## LESETEXT

Alma Mahler-Werfel: Femme fatale und unheilbare Antisemitin, Teil 5
Elvira Grözinger
Berlin (Weltexpresso) - Klimt, der viele „femme fatales“ seiner Zeit porträtierte, warb zwar auch um die junge Alma, vor die Leinwand bekam er jedoch das „schönste Mädchen Wiens“ jedoch nicht.15 Der Maler Kokoschka, wohl kein Jude und als Begründer des deutschen Expressionismus, weltberühmt geworden, wurde für die nächsten drei Jahre ihr Liebhaber. Im Haus ihres Stiefvaters Carl Moll begegnete sie ihm 1912. Beide verliebten sich leidenschaftlich in einander und ihr Verhältnis war ein stürmisches, quälendes wie es bei Alma eine Konstante war.
Die drei gemeinsamen Jahre waren eine seiner wichtigsten Schaffensperioden und er schrieb ihr in dieser Zeit vierhundert Liebesbriefe, die sie aber wie Mahlers vernichtet hat, und alle damals gemalten Frauenbildnisse tragen ihre Züge. Seine Familie und Freunde haben diese Liaison mit großer Skepsis betrachtet und ihre Ablehnungshaltung seiner Familie gegenüber trug zum Scheitern der Beziehung bei. Aber obwohl seine einseitigen Heiratspläne scheiterten, liebte er sie fortan bis an sein Lebensende. Auf dem ersten von sieben, von ihm für sie gemalten Fächer stellt er bereits 1912 die Geschichte seiner Liebe und sich kniend vor der stehenden Frau dar. Diese devote Haltung, stellt Seele fest, bestimmt zunächst ganz wesentlich sein Verhältnis zu ihr, wobei er nicht der einzige Unterwürfige war. Diese masochistische Geste erinnert an die Zeichnungen im Buch vom Götzendienst des polnisch-jüdischen Künstlers und Schriftstellers Bruno Schulz (1982-1942)16, auf denen er vor dem angebeteten „Weib“ wie einem Götzen auf dem Boden kriecht. Kokoschkas Gemälde wurden von den Nazis als „entartet“ verboten. Er malte sie als „Windsbraut“ und ihre gemeinsamen Liebesszenen, war ihr verfallen, dabei besitzergreifend und krankhaft eifersüchtig, sogar auf den toten Mahler. Als Alma von ihm schwanger wurde, befürchtete er, sein Kind könnte Mahlers Züge tragen.17 Alma aber hatte noch wegen Mahler Gewissensbisse und nahm eine Abtreibung vor. Sie war wohl nicht ihre einzige auch in dieser Liebesbeziehung, worunter Kokoschka gelitten hat, aber da er eine sadomasochistische Veranlagung hatte, suchte er auch das Leiden. Alma klagte darüber, dass er sie aufforderte, während der Liebesstunden ihn zu schlagen, was sie aber verweigerte.

## EXTRAHIERTE DATEN
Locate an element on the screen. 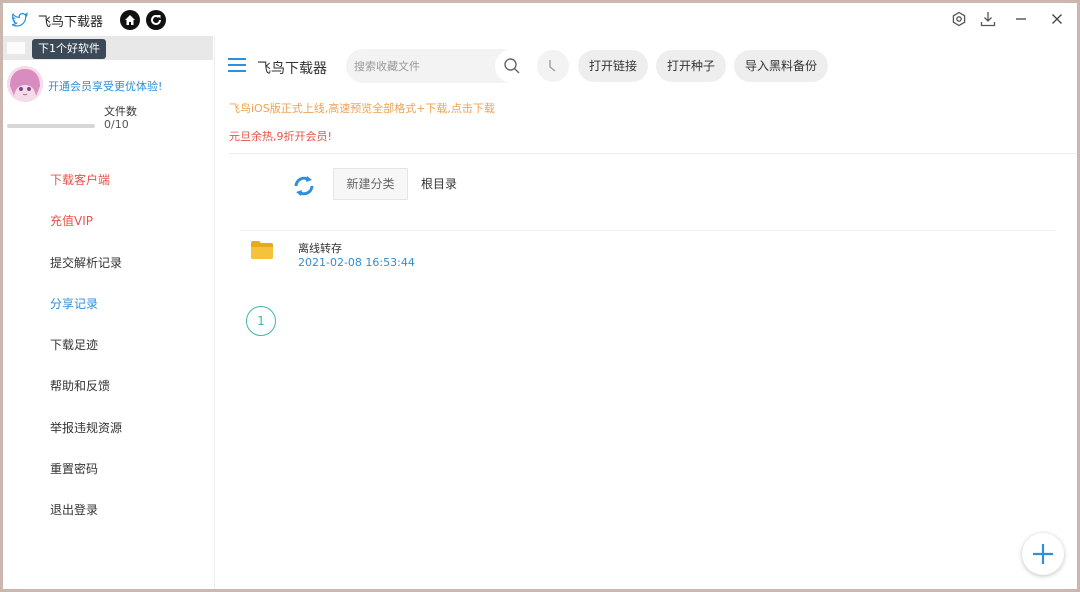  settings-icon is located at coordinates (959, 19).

* * *

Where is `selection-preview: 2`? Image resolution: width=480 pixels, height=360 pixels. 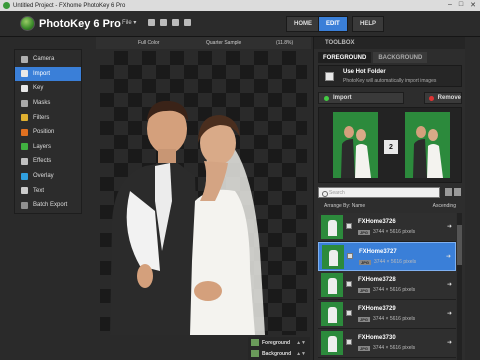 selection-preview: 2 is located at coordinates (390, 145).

--

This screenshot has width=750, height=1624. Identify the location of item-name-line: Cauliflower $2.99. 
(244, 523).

## DEINE AUFGABE
Schreib die Fortsetzung des Textes über Alma Mahler-Werfel und Kokoschka, die auf seinen letzten Satz folgt. Die Datensätze werden hier nicht gebraucht.

## GELÖSTE AUFGABE
Das unharmonische Verhältnis ging nach drei Jahren zu Ende. Auch Kokoschka musste schließlich ihr unberechenbares Schwanken zwischen leidenschaftlicher Intensität und hohler Oberflächlichkeit, was schon Zemlinsky bemängelte, wahrnehmen und es erging ihm wie allen ihren Männern. 1914 ging der bis dahin überzeugte Pazifist an die Front, was als Flucht aus der komplizierten Beziehung gedeutet wird. Allerdings hatte diese Beziehung noch ein kurioses Nachspiel. Als Ersatz für seine Geliebte ließ er mehr als drei Jahre nach der Trennung von einer Puppenmacherin eine nackte weibliche Puppe herstellen, die Alma aufs Haar gleichen sollte, wofür er detaillierte Anweisungen gab. Der fertige Fetisch glich allerdings dem Original nicht, weshalb er ihn mehrmals malte. Erst 10 Jahre nach der ersten Begegnung köpfte er die Puppe und warf sie in den Garten. Ein symbolischer Mord, aber noch 1949 zu ihrem 70. Geburtstag beschwor er ihre alte Liebe und über die inzwischen achtzigjährige Alma behauptete er noch – allerdings ohne Belege -, sie würde ihm noch Liebesbriefe schreiben.18 Alma war sehr unstet in ihren Gefühlen, sie entfremdete sich zunehmen von Kokoschka, über den sie in ihrem Tagebuch herzog: „Mit Oskar möchte ich abrechnen. Er taugt nicht mehr in meinem Leben […] ich muss ihn aus meinem Herzen reißen! […] Weg mit ihm.“ Kokoschkas irrationales Verhalten- „er ist mir ein unersehnt Fremder geworden“ - trieb sie erneut in die Arme von Walter Gropius. Paradoxer Weise hängen jetzt Kokoschkas Bilder von Alma in Museen und tragen zu ihrem Nachruhm bei.
Fortsetzung folgt
Anmerkungen
15 Neue Züricher Zeitung, 06.11.2018.
16 Xięga Bałwochwalcza – Grafikzyklus entstanden in den Jahren 1920-21.
17 Seele, S. 69; Hilmes hingegen berichtet, dass Kokoschka sich nur widerstrebend von seinem „einzigen Kind“ trennte. S. 140.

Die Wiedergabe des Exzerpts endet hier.